Villagers across the region took hope and inspiration from Silger and began to stage their own protests against camps which they had not authorised. The demands in different areas are different, and so are the banners. For instance, one group wanted to start their own ecotourism project around a sacred waterfall in their region, another was protesting against the police using drones to spy on women bathing, a third wanted to protect a sacred site. In all these cases, it is educated youth – educated up to Class 10 or 12 – and more rarely, with college degrees – who have taken the lead.
These youth have had incredibly hard lives – almost everyone has had some kind of death in the family, or arrests, since these are so common in the area. A 19-year-old girl whom I met at one of the protest sites had spent time in a government orphanage; her father had been killed by Naxalites. Another woman MBM leader, who is now in jail, recounted how when her village was burnt, she ran into the forest alone, and her mother was terrified that she would be lost. But she was somehow reunited with the rest of the family. Her elder brother died of illness and an elder sister was arrested. The capacity of these youth for organisation and leadership is something the government should encourage rather than seek to repress as they have been doing. Many of the young MBM members have been arrested – 28 at last count – and the dharna sites attacked, causing them to lose all their belongings. MBM leaders have been beaten up. This was much before the MBM was declared unlawful.

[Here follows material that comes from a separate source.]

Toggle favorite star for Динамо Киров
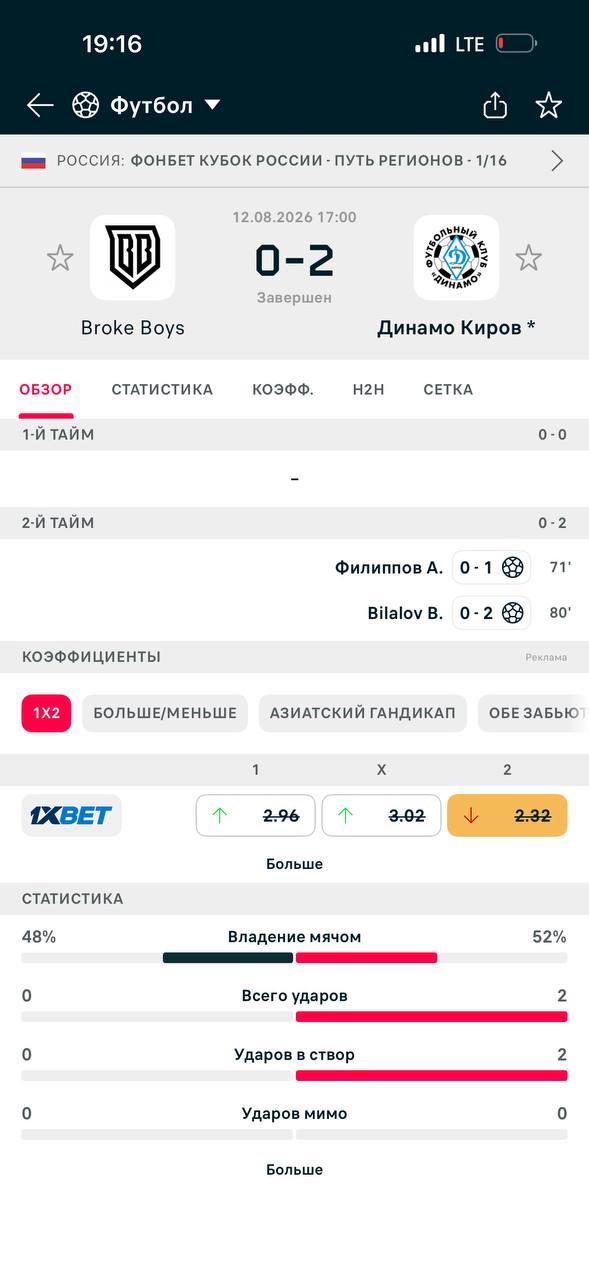This screenshot has width=589, height=1280. (x=528, y=258)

The MBM has office bearers and a constitution, but the bulk of the protest comes from villagers who take it in turns to be present at the dharna sites and bring their own food with them, in much the same way that they organise for all collective village activities. By banning the MBM, the government is really banning the collective right to protest of villagers themselves. Indeed, the CSPSA definition of ‘organisation’ is so vague that it can be used to outlaw even traditional gram sabhas or the traditional supra-village pargana assemblies: ‘organisation’ means any combination, body or group of persons whether known by any distinctive name or not and whether registered under any· relevant law or not and whether governed by any. written constitution or not.”
Every single Resident Welfare Association in the posh urban areas of this country has guards and entry logs to regulate entry. Is it so wrong for villagers to want to be consulted if something as major as a paramilitary camp surrounded by barbed wire comes up on their land? Especially if this means the presence of paramilitary forces coming into the forests and villages, making it difficult for villagers, especially women, to go about their daily lives.
But when it comes to Adivasis, the government is adamant that they have no constitutional rights to free speech, assembly or movement. One wonders who is being unlawful – the people or the government.
Nandini Sundar is a Delhi-based sociologist.